**What the exercise asks:**
Nothing should be left out. Transcribe the entries exactly as written.

Collected data entries
--

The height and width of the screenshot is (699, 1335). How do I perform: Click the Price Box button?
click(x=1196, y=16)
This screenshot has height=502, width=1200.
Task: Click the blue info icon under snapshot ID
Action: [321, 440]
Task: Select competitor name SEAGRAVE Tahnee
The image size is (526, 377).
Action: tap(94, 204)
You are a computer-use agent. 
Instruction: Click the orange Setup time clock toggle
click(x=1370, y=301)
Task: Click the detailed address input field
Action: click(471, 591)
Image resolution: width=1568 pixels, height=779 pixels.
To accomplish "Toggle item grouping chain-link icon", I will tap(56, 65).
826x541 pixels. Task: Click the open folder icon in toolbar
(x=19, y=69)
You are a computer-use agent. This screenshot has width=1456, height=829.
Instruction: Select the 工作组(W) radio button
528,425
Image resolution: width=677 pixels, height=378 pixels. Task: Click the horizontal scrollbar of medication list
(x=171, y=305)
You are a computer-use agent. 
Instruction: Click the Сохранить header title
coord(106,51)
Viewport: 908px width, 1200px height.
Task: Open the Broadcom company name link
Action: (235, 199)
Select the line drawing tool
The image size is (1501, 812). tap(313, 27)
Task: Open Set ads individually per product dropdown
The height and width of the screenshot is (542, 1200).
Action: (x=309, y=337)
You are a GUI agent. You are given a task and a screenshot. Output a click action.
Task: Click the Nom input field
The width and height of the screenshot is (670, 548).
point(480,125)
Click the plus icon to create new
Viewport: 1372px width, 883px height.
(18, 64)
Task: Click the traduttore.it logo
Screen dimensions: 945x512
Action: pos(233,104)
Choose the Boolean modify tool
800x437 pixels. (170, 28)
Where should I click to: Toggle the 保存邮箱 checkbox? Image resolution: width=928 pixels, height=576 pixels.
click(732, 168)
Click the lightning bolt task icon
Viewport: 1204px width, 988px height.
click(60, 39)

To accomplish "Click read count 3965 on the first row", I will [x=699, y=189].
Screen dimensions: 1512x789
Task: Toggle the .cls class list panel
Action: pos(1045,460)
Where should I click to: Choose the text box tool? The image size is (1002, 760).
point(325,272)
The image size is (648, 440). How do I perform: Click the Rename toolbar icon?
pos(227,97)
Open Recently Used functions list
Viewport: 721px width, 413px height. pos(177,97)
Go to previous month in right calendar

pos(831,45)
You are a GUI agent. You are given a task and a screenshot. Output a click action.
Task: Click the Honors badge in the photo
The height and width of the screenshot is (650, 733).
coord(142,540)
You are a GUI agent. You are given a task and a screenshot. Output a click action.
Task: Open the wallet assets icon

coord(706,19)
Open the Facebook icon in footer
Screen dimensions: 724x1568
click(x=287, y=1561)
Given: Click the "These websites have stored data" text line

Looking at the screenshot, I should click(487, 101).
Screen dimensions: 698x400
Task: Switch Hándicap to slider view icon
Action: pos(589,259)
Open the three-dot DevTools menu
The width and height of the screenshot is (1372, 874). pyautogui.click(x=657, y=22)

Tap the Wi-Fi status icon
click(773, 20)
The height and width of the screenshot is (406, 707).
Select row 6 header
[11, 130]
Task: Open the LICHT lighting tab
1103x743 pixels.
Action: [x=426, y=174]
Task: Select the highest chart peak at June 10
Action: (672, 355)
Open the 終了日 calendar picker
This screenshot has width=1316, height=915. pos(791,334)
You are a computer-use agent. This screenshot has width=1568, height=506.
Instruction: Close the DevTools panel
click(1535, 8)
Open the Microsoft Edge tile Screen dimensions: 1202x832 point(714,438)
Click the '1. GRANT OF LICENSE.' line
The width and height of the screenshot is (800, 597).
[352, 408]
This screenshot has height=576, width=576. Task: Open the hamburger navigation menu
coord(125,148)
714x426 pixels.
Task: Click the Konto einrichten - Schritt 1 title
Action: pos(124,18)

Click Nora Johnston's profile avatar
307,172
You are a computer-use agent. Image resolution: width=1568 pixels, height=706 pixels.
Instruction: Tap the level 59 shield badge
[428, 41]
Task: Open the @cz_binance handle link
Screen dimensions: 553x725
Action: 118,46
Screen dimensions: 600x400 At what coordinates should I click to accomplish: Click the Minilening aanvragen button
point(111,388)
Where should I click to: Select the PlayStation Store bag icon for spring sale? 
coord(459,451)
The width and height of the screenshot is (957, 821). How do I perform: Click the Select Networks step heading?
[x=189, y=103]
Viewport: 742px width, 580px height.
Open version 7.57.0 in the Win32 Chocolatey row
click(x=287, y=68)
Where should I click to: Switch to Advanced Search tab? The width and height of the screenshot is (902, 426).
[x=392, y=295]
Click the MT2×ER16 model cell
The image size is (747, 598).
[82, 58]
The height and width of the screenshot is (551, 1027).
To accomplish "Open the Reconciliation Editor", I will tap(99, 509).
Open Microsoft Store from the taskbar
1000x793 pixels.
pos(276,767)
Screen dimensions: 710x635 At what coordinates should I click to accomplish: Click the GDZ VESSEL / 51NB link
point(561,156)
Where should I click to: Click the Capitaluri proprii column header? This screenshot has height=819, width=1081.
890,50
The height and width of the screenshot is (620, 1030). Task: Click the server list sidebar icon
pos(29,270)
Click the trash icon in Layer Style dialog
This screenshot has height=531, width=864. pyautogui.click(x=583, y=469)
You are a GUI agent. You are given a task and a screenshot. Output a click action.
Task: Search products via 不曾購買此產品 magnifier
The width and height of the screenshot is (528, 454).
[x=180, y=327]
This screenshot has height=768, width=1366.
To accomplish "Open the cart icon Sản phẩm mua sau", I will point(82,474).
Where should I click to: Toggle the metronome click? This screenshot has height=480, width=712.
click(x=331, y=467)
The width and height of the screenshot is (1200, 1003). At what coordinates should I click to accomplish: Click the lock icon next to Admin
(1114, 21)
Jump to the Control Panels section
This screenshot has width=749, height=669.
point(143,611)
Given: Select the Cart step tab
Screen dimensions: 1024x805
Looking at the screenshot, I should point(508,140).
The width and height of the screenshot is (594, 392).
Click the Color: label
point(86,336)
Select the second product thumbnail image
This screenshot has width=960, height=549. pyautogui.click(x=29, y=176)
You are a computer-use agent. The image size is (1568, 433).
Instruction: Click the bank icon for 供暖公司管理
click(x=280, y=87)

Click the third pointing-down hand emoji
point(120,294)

--

**Response box:**
The height and width of the screenshot is (699, 1335). How do I perform: Click the Price Box button?
click(x=1196, y=16)
This screenshot has height=502, width=1200.
Task: Click the blue info icon under snapshot ID
Action: [321, 440]
Task: Select competitor name SEAGRAVE Tahnee
The image size is (526, 377).
Action: tap(94, 204)
You are a computer-use agent. 
Instruction: Click the orange Setup time clock toggle
click(x=1370, y=301)
Task: Click the detailed address input field
Action: click(471, 591)
Image resolution: width=1568 pixels, height=779 pixels.
To accomplish "Toggle item grouping chain-link icon", I will tap(56, 65).
826x541 pixels. Task: Click the open folder icon in toolbar
(x=19, y=69)
You are a computer-use agent. This screenshot has width=1456, height=829.
Instruction: Select the 工作组(W) radio button
528,425
Image resolution: width=677 pixels, height=378 pixels. Task: Click the horizontal scrollbar of medication list
(x=171, y=305)
You are a computer-use agent. 
Instruction: Click the Сохранить header title
coord(106,51)
Viewport: 908px width, 1200px height.
Task: Open the Broadcom company name link
Action: (235, 199)
Select the line drawing tool
The image size is (1501, 812). tap(313, 27)
Task: Open Set ads individually per product dropdown
The height and width of the screenshot is (542, 1200).
Action: (x=309, y=337)
You are a GUI agent. You are given a task and a screenshot. Output a click action.
Task: Click the Nom input field
The width and height of the screenshot is (670, 548).
point(480,125)
Click the plus icon to create new
Viewport: 1372px width, 883px height.
(18, 64)
Task: Click the traduttore.it logo
Screen dimensions: 945x512
Action: pos(233,104)
Choose the Boolean modify tool
800x437 pixels. (170, 28)
Where should I click to: Toggle the 保存邮箱 checkbox? Image resolution: width=928 pixels, height=576 pixels.
click(732, 168)
Click the lightning bolt task icon
Viewport: 1204px width, 988px height.
click(60, 39)

To accomplish "Click read count 3965 on the first row", I will [x=699, y=189].
Screen dimensions: 1512x789
Task: Toggle the .cls class list panel
Action: pos(1045,460)
Where should I click to: Choose the text box tool? The image size is (1002, 760).
point(325,272)
The image size is (648, 440). How do I perform: Click the Rename toolbar icon?
pos(227,97)
Open Recently Used functions list
Viewport: 721px width, 413px height. pos(177,97)
Go to previous month in right calendar

pos(831,45)
You are a GUI agent. You are given a task and a screenshot. Output a click action.
Task: Click the Honors badge in the photo
The height and width of the screenshot is (650, 733).
coord(142,540)
You are a GUI agent. You are given a task and a screenshot. Output a click action.
Task: Open the wallet assets icon

coord(706,19)
Open the Facebook icon in footer
Screen dimensions: 724x1568
click(x=287, y=1561)
Given: Click the "These websites have stored data" text line

Looking at the screenshot, I should click(487, 101).
Screen dimensions: 698x400
Task: Switch Hándicap to slider view icon
Action: pos(589,259)
Open the three-dot DevTools menu
The width and height of the screenshot is (1372, 874). pyautogui.click(x=657, y=22)

Tap the Wi-Fi status icon
click(773, 20)
The height and width of the screenshot is (406, 707).
Select row 6 header
[11, 130]
Task: Open the LICHT lighting tab
1103x743 pixels.
Action: [x=426, y=174]
Task: Select the highest chart peak at June 10
Action: (672, 355)
Open the 終了日 calendar picker
This screenshot has width=1316, height=915. pos(791,334)
You are a computer-use agent. This screenshot has width=1568, height=506.
Instruction: Close the DevTools panel
click(1535, 8)
Open the Microsoft Edge tile Screen dimensions: 1202x832 point(714,438)
Click the '1. GRANT OF LICENSE.' line
The width and height of the screenshot is (800, 597).
[352, 408]
This screenshot has height=576, width=576. Task: Open the hamburger navigation menu
coord(125,148)
714x426 pixels.
Task: Click the Konto einrichten - Schritt 1 title
Action: pos(124,18)

Click Nora Johnston's profile avatar
307,172
You are a computer-use agent. Image resolution: width=1568 pixels, height=706 pixels.
Instruction: Tap the level 59 shield badge
[428, 41]
Task: Open the @cz_binance handle link
Screen dimensions: 553x725
Action: 118,46
Screen dimensions: 600x400 At what coordinates should I click to accomplish: Click the Minilening aanvragen button
point(111,388)
Where should I click to: Select the PlayStation Store bag icon for spring sale? 
coord(459,451)
The width and height of the screenshot is (957, 821). How do I perform: Click the Select Networks step heading?
[x=189, y=103]
Viewport: 742px width, 580px height.
Open version 7.57.0 in the Win32 Chocolatey row
click(x=287, y=68)
Where should I click to: Switch to Advanced Search tab? The width and height of the screenshot is (902, 426).
[x=392, y=295]
Click the MT2×ER16 model cell
The image size is (747, 598).
[82, 58]
The height and width of the screenshot is (551, 1027).
To accomplish "Open the Reconciliation Editor", I will tap(99, 509).
Open Microsoft Store from the taskbar
1000x793 pixels.
pos(276,767)
Screen dimensions: 710x635 At what coordinates should I click to accomplish: Click the GDZ VESSEL / 51NB link
point(561,156)
Where should I click to: Click the Capitaluri proprii column header? This screenshot has height=819, width=1081.
890,50
The height and width of the screenshot is (620, 1030). Task: Click the server list sidebar icon
pos(29,270)
Click the trash icon in Layer Style dialog
This screenshot has height=531, width=864. pyautogui.click(x=583, y=469)
You are a GUI agent. You are given a task and a screenshot. Output a click action.
Task: Search products via 不曾購買此產品 magnifier
The width and height of the screenshot is (528, 454).
[x=180, y=327]
This screenshot has height=768, width=1366.
To accomplish "Open the cart icon Sản phẩm mua sau", I will point(82,474).
Where should I click to: Toggle the metronome click? This screenshot has height=480, width=712.
click(x=331, y=467)
The width and height of the screenshot is (1200, 1003). At what coordinates should I click to accomplish: Click the lock icon next to Admin
(1114, 21)
Jump to the Control Panels section
This screenshot has width=749, height=669.
point(143,611)
Given: Select the Cart step tab
Screen dimensions: 1024x805
Looking at the screenshot, I should point(508,140).
The width and height of the screenshot is (594, 392).
Click the Color: label
point(86,336)
Select the second product thumbnail image
This screenshot has width=960, height=549. pyautogui.click(x=29, y=176)
You are a computer-use agent. The image size is (1568, 433).
Instruction: Click the bank icon for 供暖公司管理
click(x=280, y=87)

Click the third pointing-down hand emoji
point(120,294)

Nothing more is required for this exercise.